## Assignment:
All of the lines below should be output exactly as shown.

## Dataset content:
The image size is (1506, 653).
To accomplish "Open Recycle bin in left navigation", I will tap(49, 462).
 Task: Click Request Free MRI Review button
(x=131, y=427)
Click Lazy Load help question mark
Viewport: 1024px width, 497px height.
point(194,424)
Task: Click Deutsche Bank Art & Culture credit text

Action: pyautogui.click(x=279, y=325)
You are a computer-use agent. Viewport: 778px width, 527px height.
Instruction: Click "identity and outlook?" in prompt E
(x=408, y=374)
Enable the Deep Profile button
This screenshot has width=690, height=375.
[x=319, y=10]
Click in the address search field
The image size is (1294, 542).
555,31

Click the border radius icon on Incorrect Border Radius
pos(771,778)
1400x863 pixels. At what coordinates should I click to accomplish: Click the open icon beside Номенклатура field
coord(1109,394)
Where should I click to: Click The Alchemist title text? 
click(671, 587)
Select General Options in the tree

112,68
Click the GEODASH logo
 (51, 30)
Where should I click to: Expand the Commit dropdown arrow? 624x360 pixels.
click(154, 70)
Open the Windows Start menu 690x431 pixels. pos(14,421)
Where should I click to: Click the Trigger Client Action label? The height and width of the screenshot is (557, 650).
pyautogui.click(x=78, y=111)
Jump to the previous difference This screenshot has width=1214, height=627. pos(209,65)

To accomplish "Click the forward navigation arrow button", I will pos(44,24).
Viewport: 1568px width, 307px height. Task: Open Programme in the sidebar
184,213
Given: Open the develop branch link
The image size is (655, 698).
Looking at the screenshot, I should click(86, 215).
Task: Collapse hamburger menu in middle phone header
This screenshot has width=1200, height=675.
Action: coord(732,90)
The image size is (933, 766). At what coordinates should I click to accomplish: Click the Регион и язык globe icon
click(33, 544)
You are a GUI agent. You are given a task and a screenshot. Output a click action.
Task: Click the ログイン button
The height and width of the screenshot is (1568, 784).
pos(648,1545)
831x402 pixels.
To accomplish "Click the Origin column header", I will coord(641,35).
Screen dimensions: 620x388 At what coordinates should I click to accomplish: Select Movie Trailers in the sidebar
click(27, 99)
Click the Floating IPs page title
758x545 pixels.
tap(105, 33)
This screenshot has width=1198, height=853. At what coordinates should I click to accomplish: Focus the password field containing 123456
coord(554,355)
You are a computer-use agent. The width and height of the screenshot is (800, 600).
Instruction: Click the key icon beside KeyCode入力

## Reply:
The image size is (1506, 653).
To accomplish "Open Recycle bin in left navigation", I will tap(49, 462).
 Task: Click Request Free MRI Review button
(x=131, y=427)
Click Lazy Load help question mark
Viewport: 1024px width, 497px height.
point(194,424)
Task: Click Deutsche Bank Art & Culture credit text

Action: pyautogui.click(x=279, y=325)
You are a computer-use agent. Viewport: 778px width, 527px height.
Instruction: Click "identity and outlook?" in prompt E
(x=408, y=374)
Enable the Deep Profile button
This screenshot has width=690, height=375.
[x=319, y=10]
Click in the address search field
The image size is (1294, 542).
555,31

Click the border radius icon on Incorrect Border Radius
pos(771,778)
1400x863 pixels. At what coordinates should I click to accomplish: Click the open icon beside Номенклатура field
coord(1109,394)
Where should I click to: Click The Alchemist title text? 
click(671, 587)
Select General Options in the tree

112,68
Click the GEODASH logo
 (51, 30)
Where should I click to: Expand the Commit dropdown arrow? 624x360 pixels.
click(154, 70)
Open the Windows Start menu 690x431 pixels. pos(14,421)
Where should I click to: Click the Trigger Client Action label? The height and width of the screenshot is (557, 650).
pyautogui.click(x=78, y=111)
Jump to the previous difference This screenshot has width=1214, height=627. pos(209,65)

To accomplish "Click the forward navigation arrow button", I will pos(44,24).
Viewport: 1568px width, 307px height. Task: Open Programme in the sidebar
184,213
Given: Open the develop branch link
The image size is (655, 698).
Looking at the screenshot, I should click(86, 215).
Task: Collapse hamburger menu in middle phone header
This screenshot has width=1200, height=675.
Action: coord(732,90)
The image size is (933, 766). At what coordinates should I click to accomplish: Click the Регион и язык globe icon
click(33, 544)
You are a GUI agent. You are given a task and a screenshot. Output a click action.
Task: Click the ログイン button
The height and width of the screenshot is (1568, 784).
pos(648,1545)
831x402 pixels.
To accomplish "Click the Origin column header", I will coord(641,35).
Screen dimensions: 620x388 At what coordinates should I click to accomplish: Select Movie Trailers in the sidebar
click(27, 99)
Click the Floating IPs page title
758x545 pixels.
tap(105, 33)
This screenshot has width=1198, height=853. At what coordinates should I click to accomplish: Focus the password field containing 123456
coord(554,355)
You are a computer-use agent. The width and height of the screenshot is (800, 600).
Instruction: Click the key icon beside KeyCode入力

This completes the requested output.